Hipmi Minta Pemerintah Longgarkan Pajak untuk Rakyat Kecil

Hipmi berharap insentif pajak diperpanjang agar ekonomi stabil.

Rep: Muhammad Nursyamsi/ Red: Friska Yolandha
Calon pembeli mengamati harga beras di salah satu supermarket di Jakarta, Jumat (14/8/2025). Pemerintah perlu memberikan dukungan kepada wong cilik atau rakyat kecil untuk stabilkan ekonomi.
Foto: Republika/Thoudy Badai
Calon pembeli mengamati harga beras di salah satu supermarket di Jakarta, Jumat (14/8/2025). Pemerintah perlu memberikan dukungan kepada wong cilik atau rakyat kecil untuk stabilkan ekonomi.

REPUBLIKA.CO.ID, JAKARTA — Ketua Umum Badan Pengurus Pusat (BPP) Himpunan Pengusaha Muda Indonesia (Hipmi), Akbar Himawan Buchari, menilai pemerintah perlu memberikan dukungan kepada wong cilik atau rakyat kecil. Salah satunya dengan melonggarkan pajak untuk menstabilkan ekonomi.

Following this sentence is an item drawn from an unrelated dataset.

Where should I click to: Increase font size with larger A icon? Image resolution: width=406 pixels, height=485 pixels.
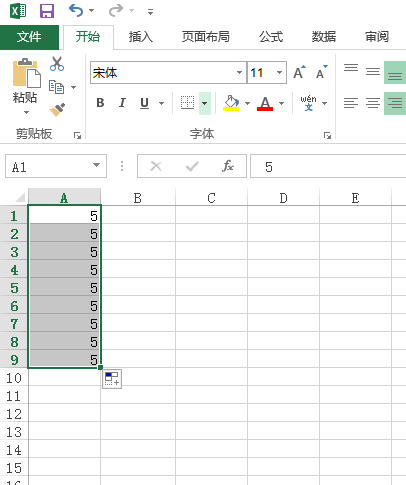(299, 72)
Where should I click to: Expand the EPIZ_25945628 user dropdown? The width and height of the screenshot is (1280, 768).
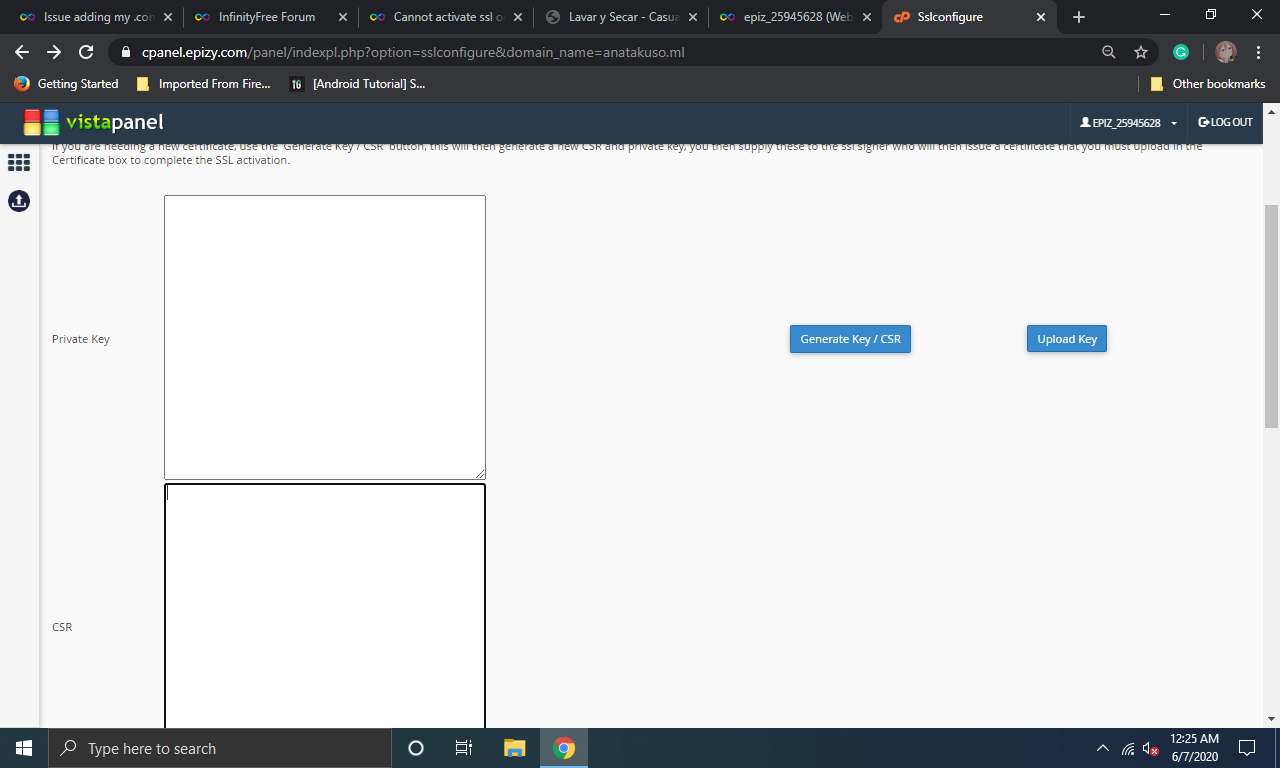[x=1128, y=123]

"Pemerintah, pengusaha, dan masyarakat harus benar-benar satu visi, yakni menstabilkan ekonomi nasional. Sebab itu, kebijakan yang dirasa memberatkan rakyat perlu mendapat perhatian serius," ujar Akbar dalam keterangan tertulis di Jakarta, Selasa (2/9/2025).

Baca Juga

Akbar mengatakan pengetatan pajak menjadi dilematis karena pemerintah membutuhkan penerimaan untuk membiayai kebutuhan negara. Di sisi lain, masih banyak pengusaha UMKM yang membutuhkan dukungan pemerintah agar bisnisnya tetap stabil.

Ia berharap pemerintah memperpanjang tarif Pajak Penghasilan (PPh) final 0,5 persen bagi UMKM yang akan berakhir akhir tahun ini. Tujuannya, menebar keadilan bagi wajib pajak yang taat aturan.

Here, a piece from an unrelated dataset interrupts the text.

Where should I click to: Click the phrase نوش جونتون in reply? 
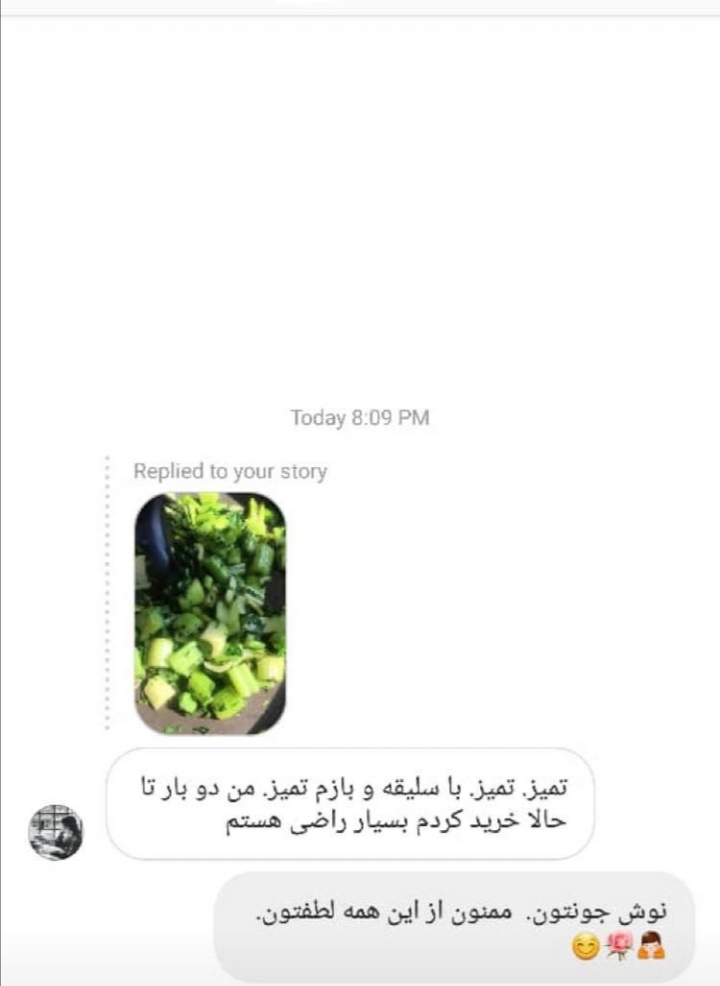[x=608, y=912]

"Kami berharap pemerintah melonggarkan aturan ini sampai ekonomi stabil. Lagipula, pengusaha UMKM selalu taat aturan. Jangan sampai aturan ini justru mengikis fundamental UMKM," pinta Akbar.

Selain itu, Akbar berharap tarif Pajak Pertambahan Nilai (PPN) diturunkan dari 11 menjadi 10 persen. Langkah ini, menurutnya, semata-mata untuk mengurangi beban masyarakat kecil, sesuai dengan prioritas Presiden Prabowo Subianto yang ingin menyejahterakan rakyat kecil.

Dengan kontribusi sekitar 54–55 persen terhadap Produk Domestik Bruto (PDB), Akbar menilai pemerintah harus menjaga konsumsi rumah tangga agar pertumbuhan ekonomi nasional tetap terjaga.

"Dengan mempertimbangkan kondisi sosial ekonomi saat ini, pemerintah harus meringankan beban rakyat. Jangan sampai kelas menengah ke bawah justru takut membelanjakan uangnya," ujarnya.

Akbar juga meminta agar pemerintah pusat berkoordinasi dengan pemerintah daerah (pemda) terkait Pajak Bumi dan Bangunan Perdesaan dan Perkotaan (PBB-P2). Meski tidak bisa membatalkan aturan tersebut, pemerintah pusat bisa memberi pandangan bahwa kebijakan itu tidak tepat saat ini.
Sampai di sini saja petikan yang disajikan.